Both my wife and I have families that have been in the Americas for quite some time. I have family lines that came to New Amsterdam and the Massachusetts Bay Colony in the 1600's and lived throughout the Northeast. My wife's families all ended up in North Carolina by the mid-1770's (can you see Marital Conflict pt 2 coming?).
Most people don't know that the American Revolution wasn't universally embraced by the inhabitants of the colonies. Some estimates put it at 1/3 pro-American; 1/3 pro-British; 1/3 Leave me out of it!
Well this is where the conflict begins. I have 2 different family lines that were pro-British and 2 lines that were pro-American. My 5G-Grandfather, Samuel Very, joined the British Army. He was later arrested because of this. Samuel's arrest bond is dated October 1777 in the amount of 500 pounds. He was arrested because of his allegiance to the British rule.

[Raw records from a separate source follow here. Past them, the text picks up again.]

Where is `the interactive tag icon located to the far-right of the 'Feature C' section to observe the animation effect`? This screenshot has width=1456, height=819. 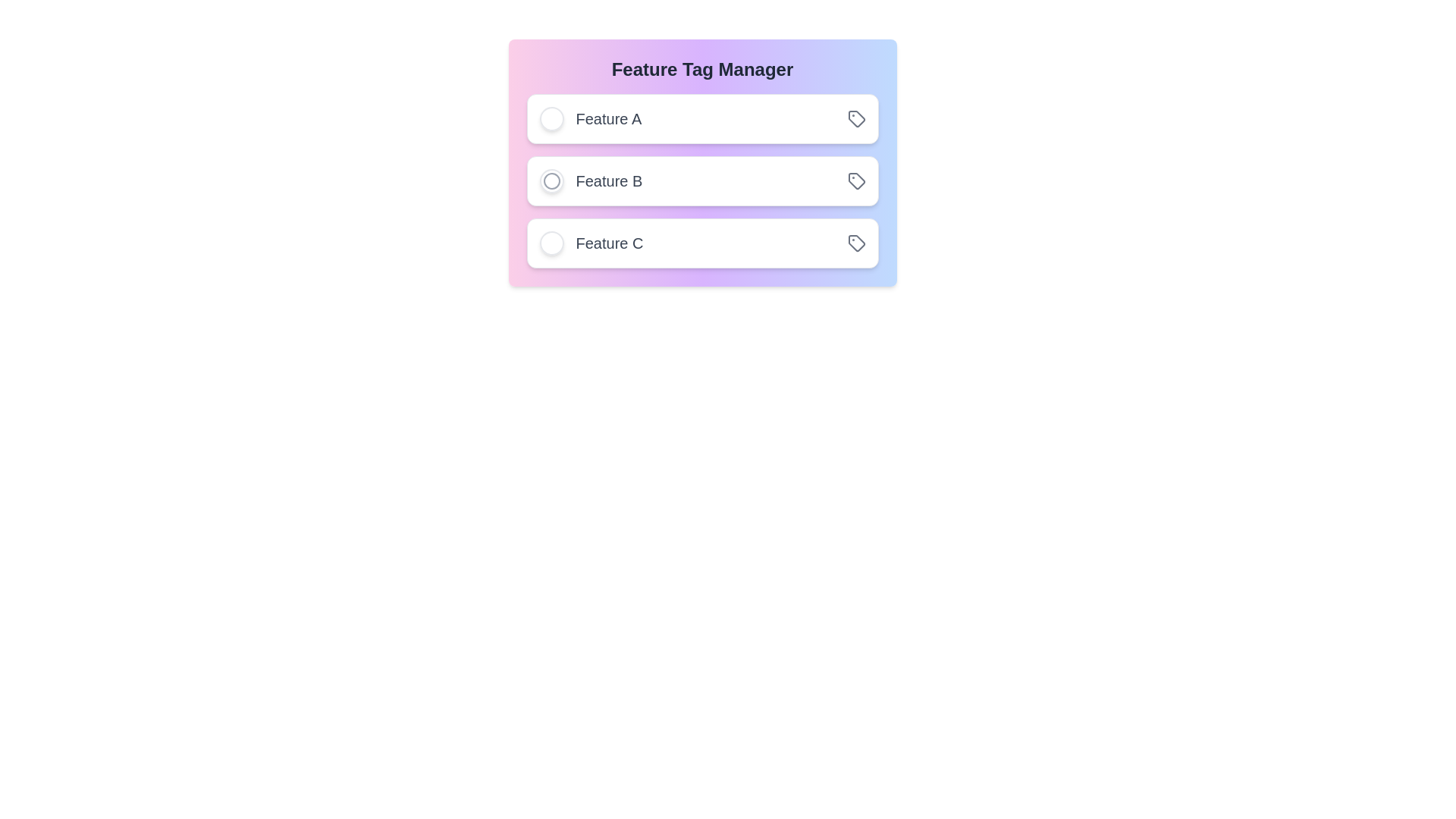 the interactive tag icon located to the far-right of the 'Feature C' section to observe the animation effect is located at coordinates (856, 242).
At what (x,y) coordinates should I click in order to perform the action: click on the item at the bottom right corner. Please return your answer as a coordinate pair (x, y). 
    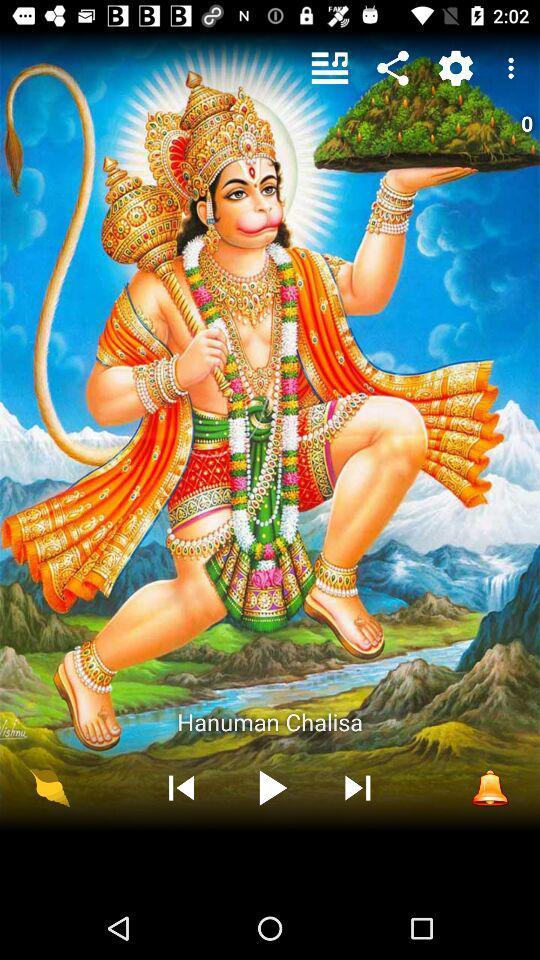
    Looking at the image, I should click on (489, 787).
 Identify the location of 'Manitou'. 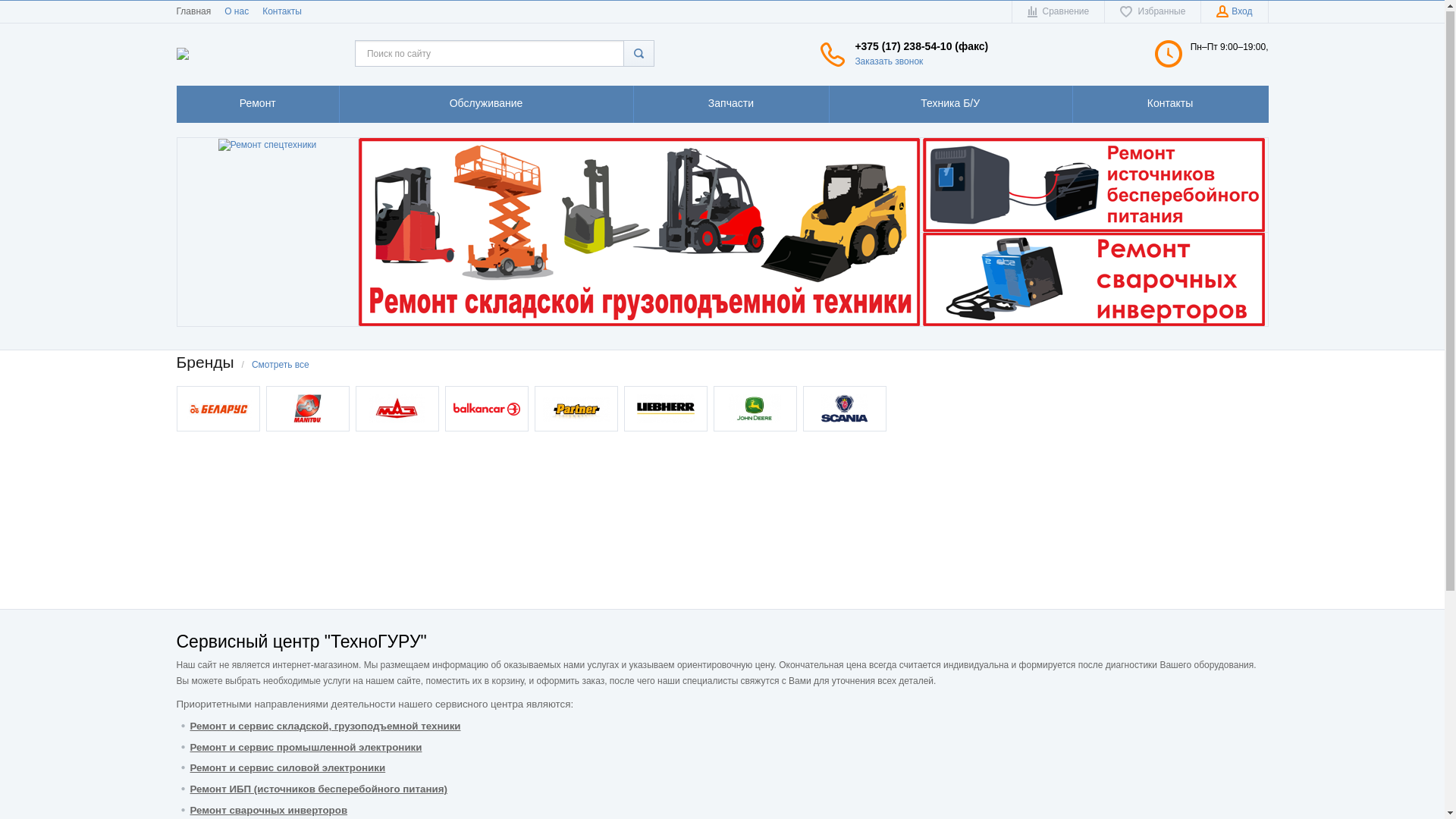
(293, 410).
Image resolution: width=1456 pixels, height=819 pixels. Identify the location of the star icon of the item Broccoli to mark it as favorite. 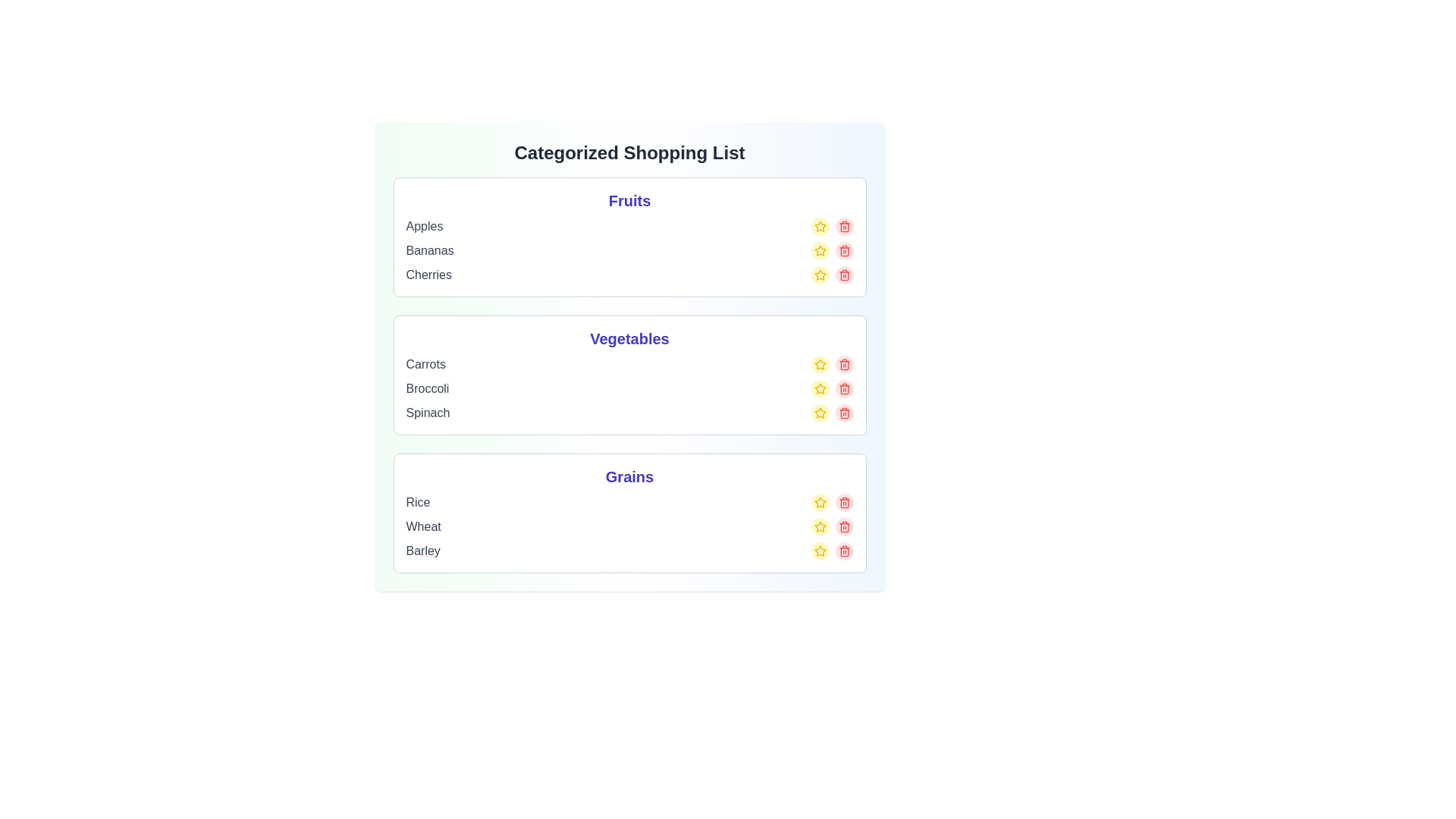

These bond papers state that he used his house and lands as collateral with a promise to pledge allegiance to the State. However, this arrest did not deter Samuel Very! On 13 Feb 1778 British Army Commission papers, we find Samuel rejoining the British 2nd Battalion Regiment of Militia in the Manor of Rensselaerwyck Proper in the County of Albany. He was a 2nd Lieutenant under Captain Ichobod Turner. With Samuel's in your face attitude, I wonder if Hannah, his wife, had nightmares about the sheriff showing up to seize her home, because of the bond being ignored by Samuel!! There's only 4 months passed from the arrest bond stating he would not associate with the Brit's and his rejoining the British army. Samuel stayed in New York after the war where he died in 1807 in Stephentown, NY. Interestingly, Samuel's son, William Thomas Vary, was a Lt. Colonel in the Genesee, NY militia during the War of 1812. He fought in the Batavia area and was in the area when Buffalo was burned by the British. William was the founder of Varysburg, NY but later moved to Canada!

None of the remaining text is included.